"Of all those we shall lose this year she's the one we shall miss most," the younger woman murmured deferentially.
"Ah, yes, we shall talk long of her," said the other. "We shall hold her up to the new ones." And at this the good sister appeared to find her spectacles dim; while her companion, after fumbling a moment, presently drew forth a pocket-handkerchief of durable texture.
"It's not certain you'll lose her; nothing's settled yet," their host rejoined quickly; not as if to anticipate their tears, but in the tone of a man saying what was most agreeable to himself. "We should be very happy to believe that. Fifteen is very young to leave us."
"Oh," exclaimed the gentleman with more vivacity than he had yet used, "it is not I who wish to take her away. I wish you could keep her always!"
"Ah, monsieur," said the elder sister, smiling and getting up, "good as she is, she's made for the world. Le monde y gagnera."
"If all the good people were hidden away in convents how would the world get on?" her companion softly enquired, rising also.
This was a question of a wider bearing than the good woman apparently supposed; and the lady in spectacles took a harmonising view by saying comfortably: "Fortunately there are good people everywhere."
"If you're going there will be two less here," her host remarked gallantly.
For this extravagant sally his simple visitors had no answer, and they simply looked at each other in decent deprecation; but their confusion was speedily covered by the return of the young girl with two large bunches of roses — one of them all white, the other red.
"I give you your choice, mamman Catherine," said the child. "It's only the colour that's different, mamman Justine; there are just as many roses in one bunch as in the other."
The two sisters turned to each other, smiling and hesitating, with "Which will you take?" and "No, it's for you to choose."
"I'll take the red, thank you," said Catherine in the spectacles. "I'm so red myself. They'll comfort us on our way back to Rome."
"Ah, they won't last," cried the young girl. "I wish I could give you something that would last!"
"You've given us a good memory of yourself, my daughter. That will last!"
"I wish nuns could wear pretty things. I would give you my blue beads," the child went on.
"And do you go back to Rome to-night?" her father enquired.
"Yes, we take the train again. We've so much to do la-bas."
"Are you not tired?"
"We are never tired."
"Ah, my sister, sometimes," murmured the junior votaress.
"Not to-day, at any rate. We have rested too well here. Que Dieu vows garde, ma fine."
Their host, while they exchanged kisses with his daughter, went forward to open the door through which they were to pass; but as he did so he gave a slight exclamation, and stood looking beyond. The door opened into a vaulted ante-chamber, as high as a chapel and paved with red tiles; and into this antechamber a lady had just been admitted by a servant, a lad in shabby livery, who was now ushering her toward the apartment in which our friends were grouped. The gentleman at the door, after dropping his exclamation, remained silent; in silence too the lady advanced. He gave her no further audible greeting and offered her no hand, but stood aside to let her pass into the saloon. At the threshold she hesitated. "Is there any one?" she asked.
"Some one you may see."
She went in and found herself confronted with the two nuns and their pupil, who was coming forward, between them, with a hand in the arm of each. At the sight of the new visitor they all paused, and the lady, who had also stopped, stood looking at them. The young girl gave a little soft cry: "Ah, Madame Merle!"

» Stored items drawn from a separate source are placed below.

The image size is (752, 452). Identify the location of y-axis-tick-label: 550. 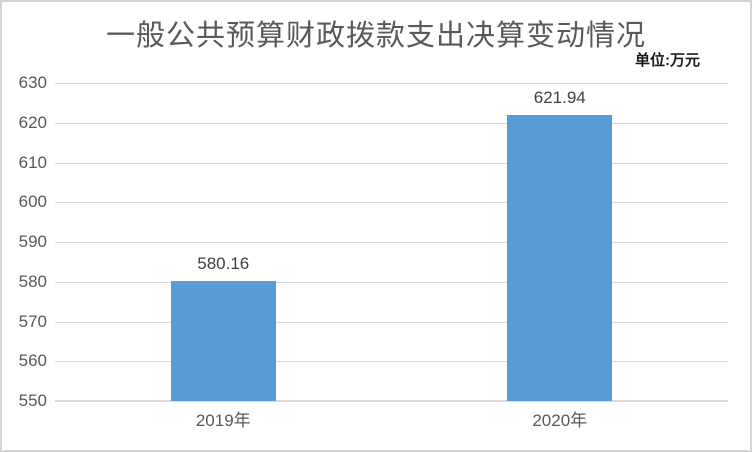
(32, 400).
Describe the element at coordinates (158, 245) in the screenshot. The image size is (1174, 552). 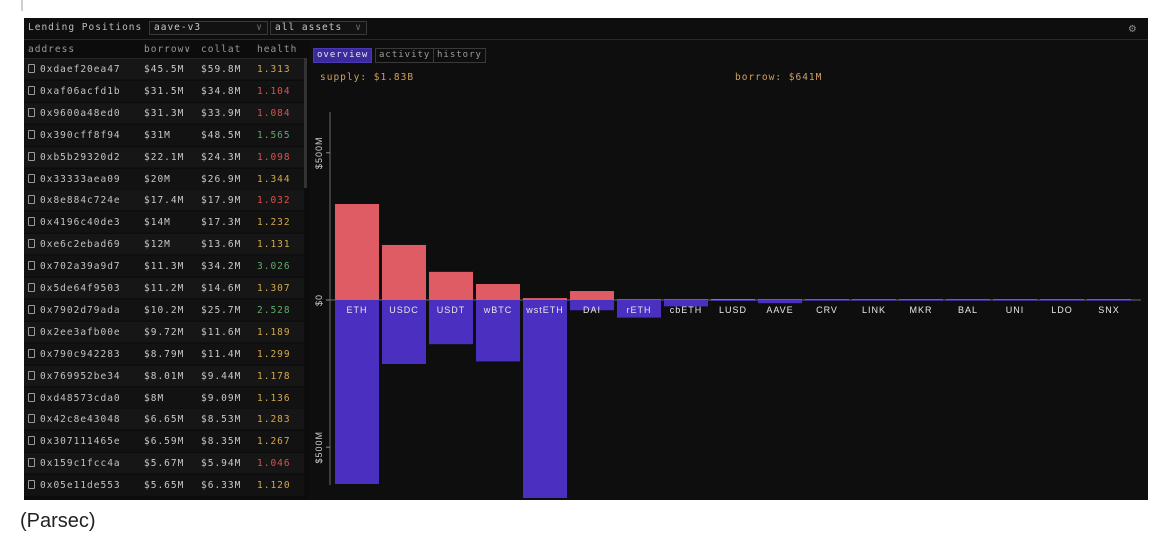
I see `borrow-cell: $12M` at that location.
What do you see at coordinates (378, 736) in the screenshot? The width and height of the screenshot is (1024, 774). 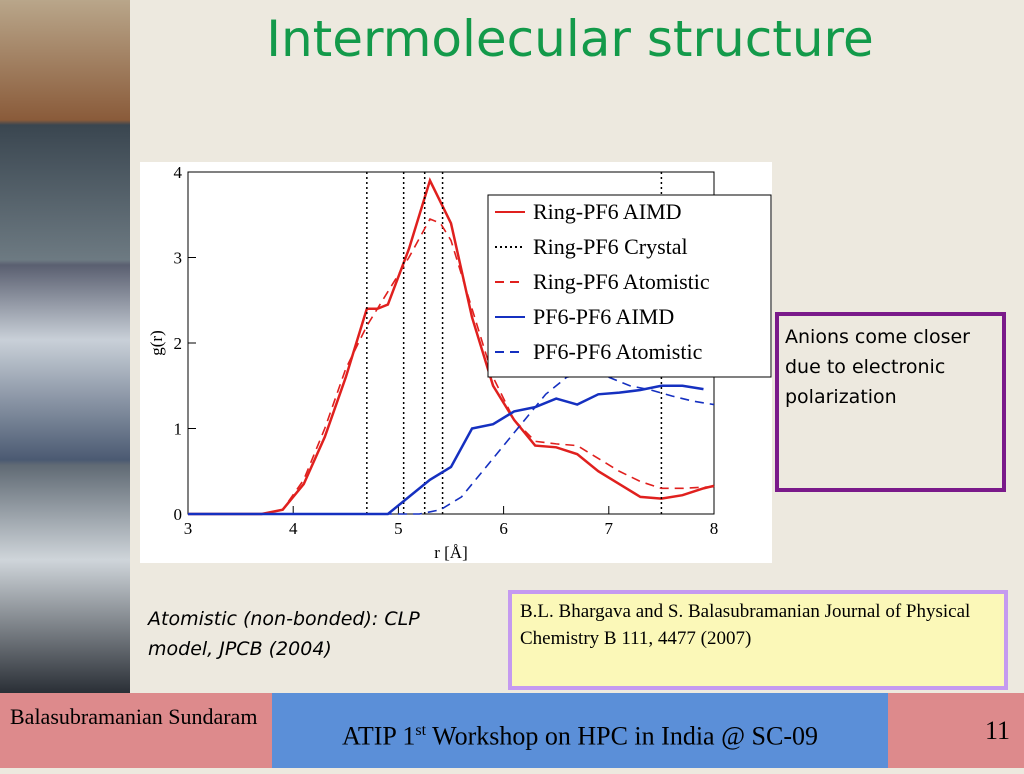 I see `event: ATIP 1` at bounding box center [378, 736].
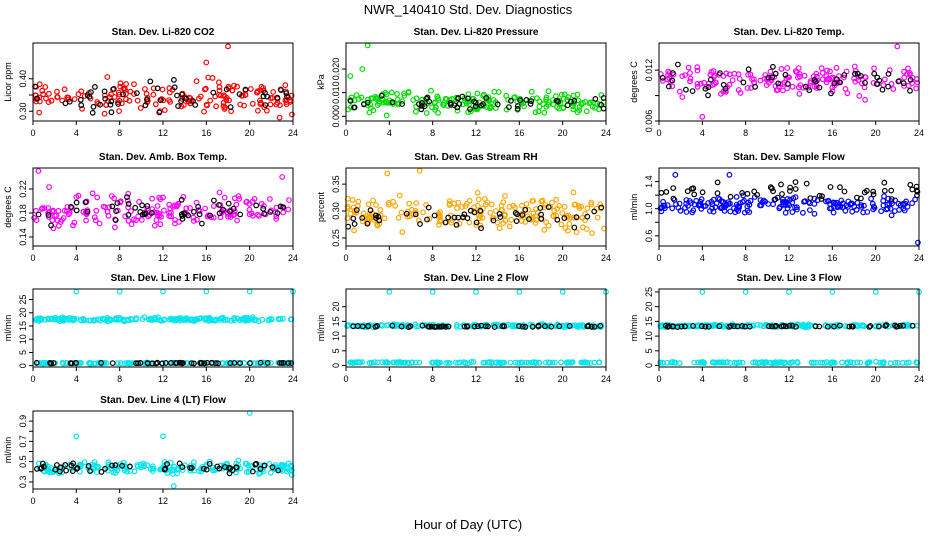  I want to click on y-axis-label: ml/min, so click(8, 328).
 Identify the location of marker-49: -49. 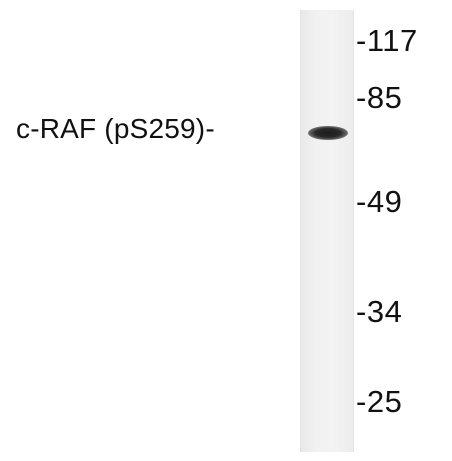
(380, 202).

The visitor had been slightly startled, but her manner the next instant was none the less gracious. "Yes, it's Madame Merle, come to welcome you home." And she held out two hands to the girl, who immediately came up to her, presenting her forehead to be kissed. Madame Merle saluted this portion of her charming little person and then stood smiling at the two nuns. They acknowledged her smile with a decent obeisance, but permitted themselves no direct scrutiny of this imposing, brilliant woman, who seemed to bring in with her something of the radiance of the outer world. "These ladies have brought my daughter home, and now they return to the convent," the gentleman explained.
"Ah, you go back to Rome? I've lately come from there. It's very lovely now," said Madame Merle.
The good sisters, standing with their hands folded into their sleeves, accepted this statement uncritically; and the master of the house asked his new visitor how long it was since she had left Rome. "She came to see me at the convent," said the young girl before the lady addressed had time to reply.
"I've been more than once, Pansy," Madame Merle declared. "Am I not your great friend in Rome?"